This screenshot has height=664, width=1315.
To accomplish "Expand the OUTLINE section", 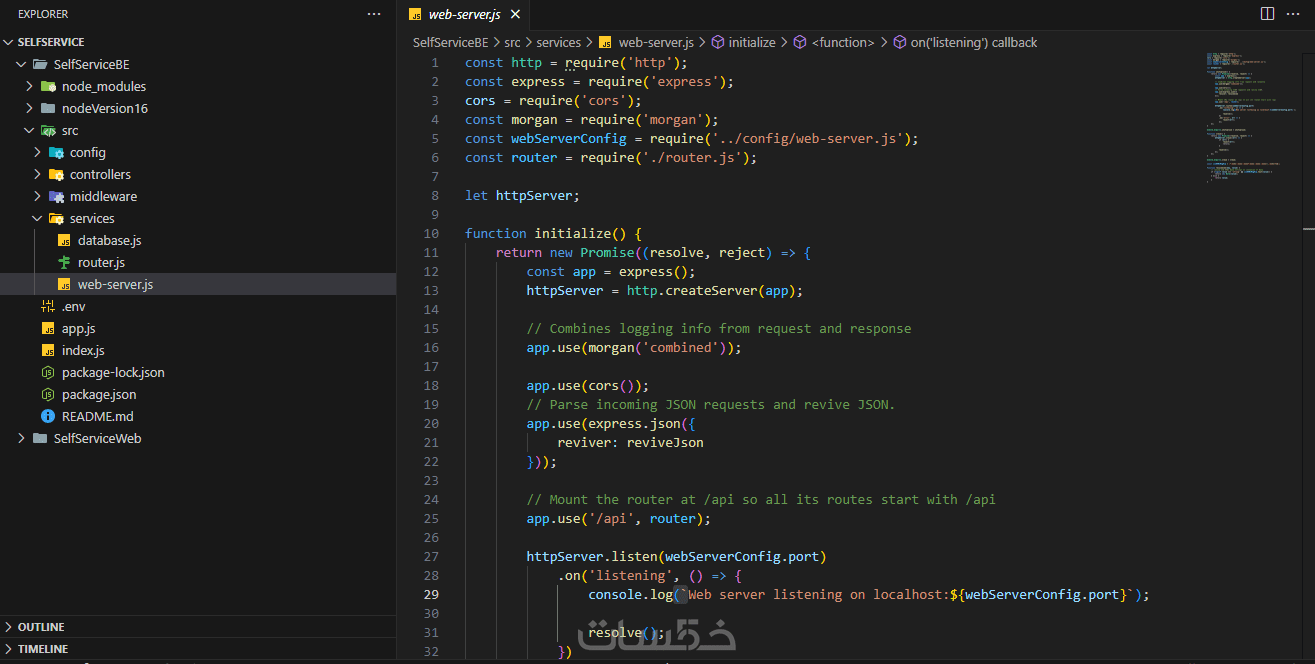I will click(x=40, y=627).
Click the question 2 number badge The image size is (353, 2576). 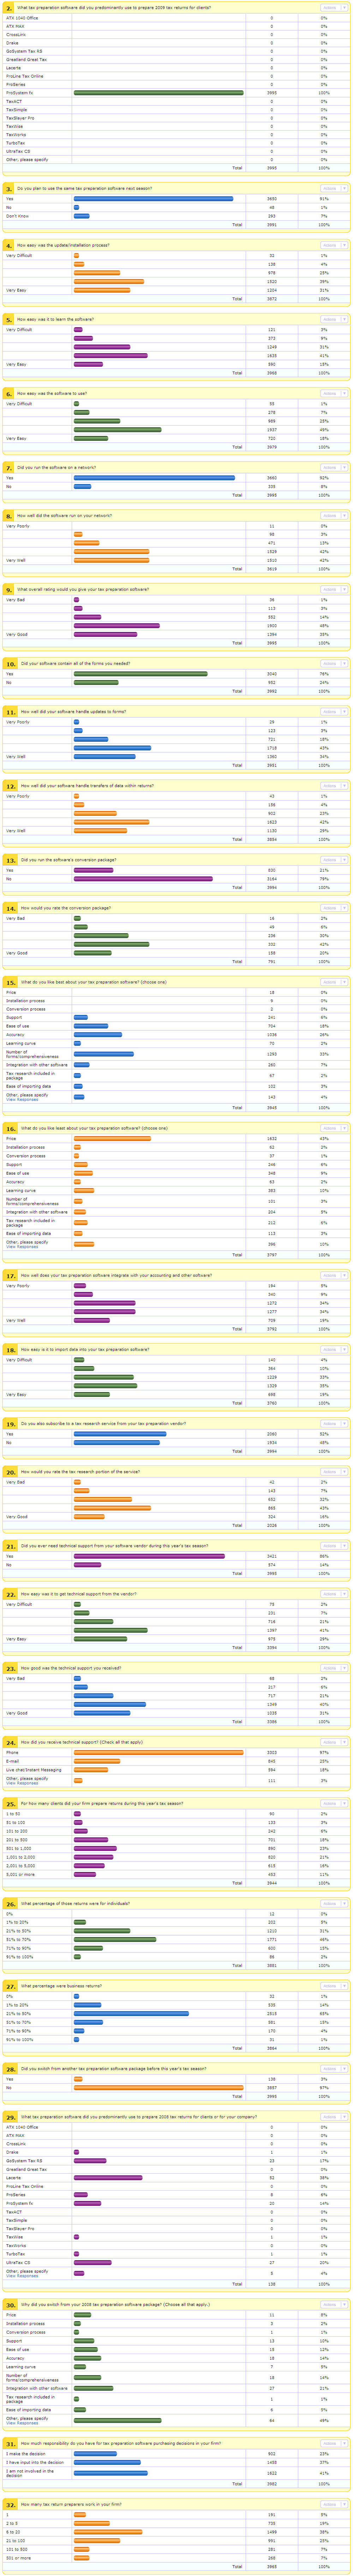coord(9,7)
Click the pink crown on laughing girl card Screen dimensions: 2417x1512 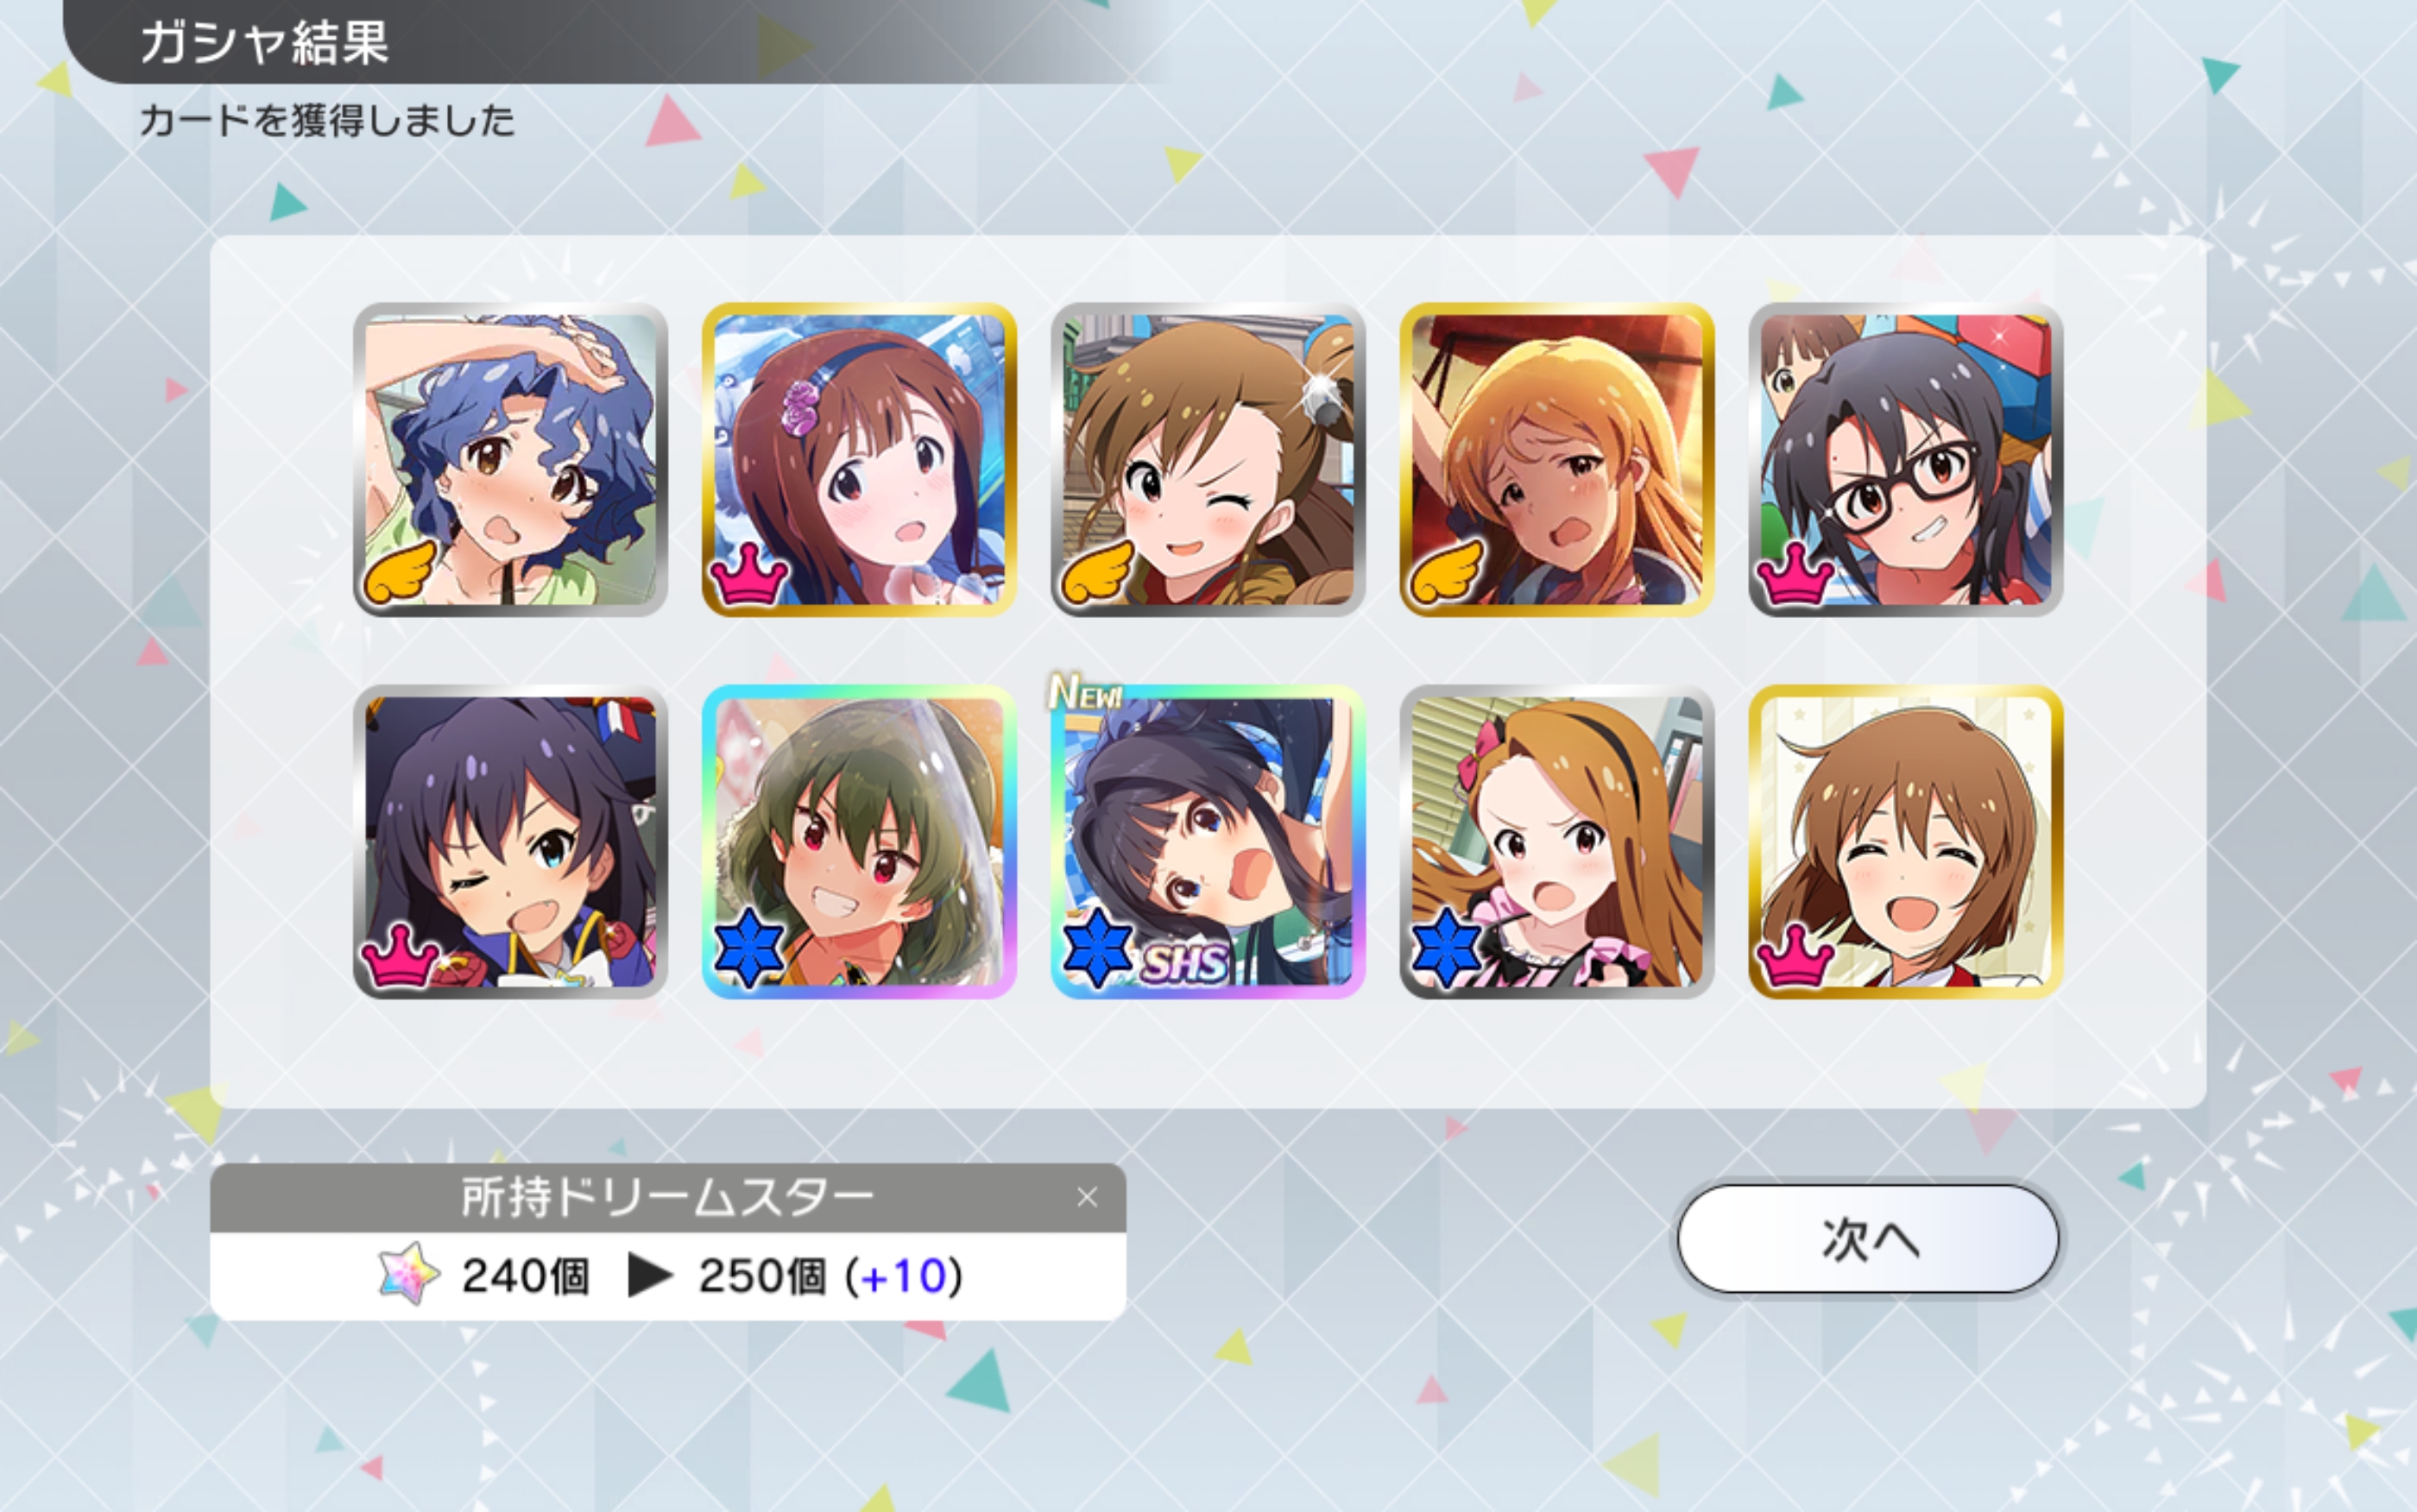click(x=1796, y=956)
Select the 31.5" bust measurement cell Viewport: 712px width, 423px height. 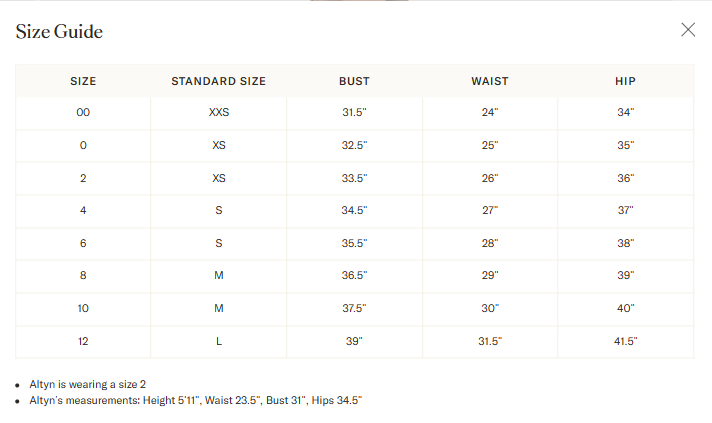354,113
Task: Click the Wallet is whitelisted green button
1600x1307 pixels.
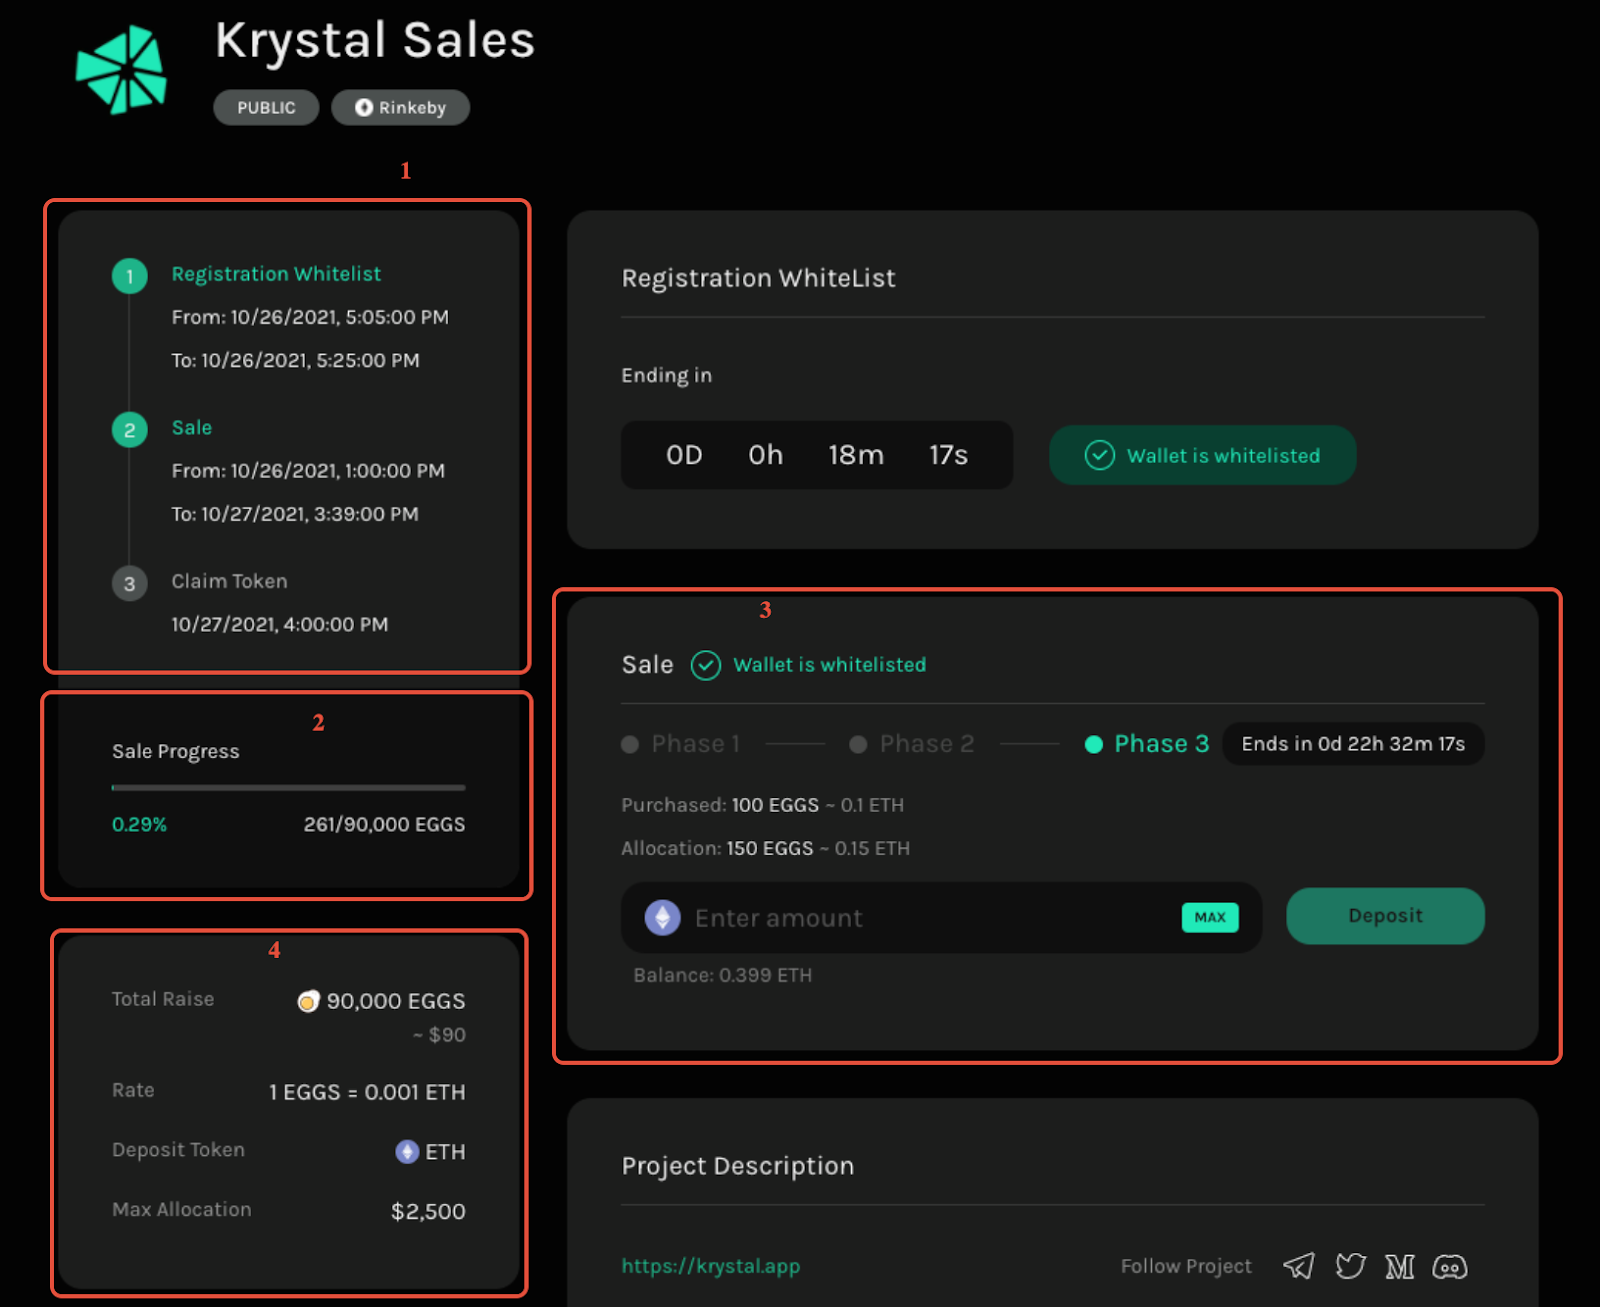Action: tap(1202, 456)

> **EXERCISE**
Copy out the lines above word for word, beginning at the line that has "Task: Click the" and stopping after the last line. Leave the pictures out.

> **WRITTEN REPLY**
Task: Click the Wallet is whitelisted green button
1600x1307 pixels.
Action: tap(1202, 456)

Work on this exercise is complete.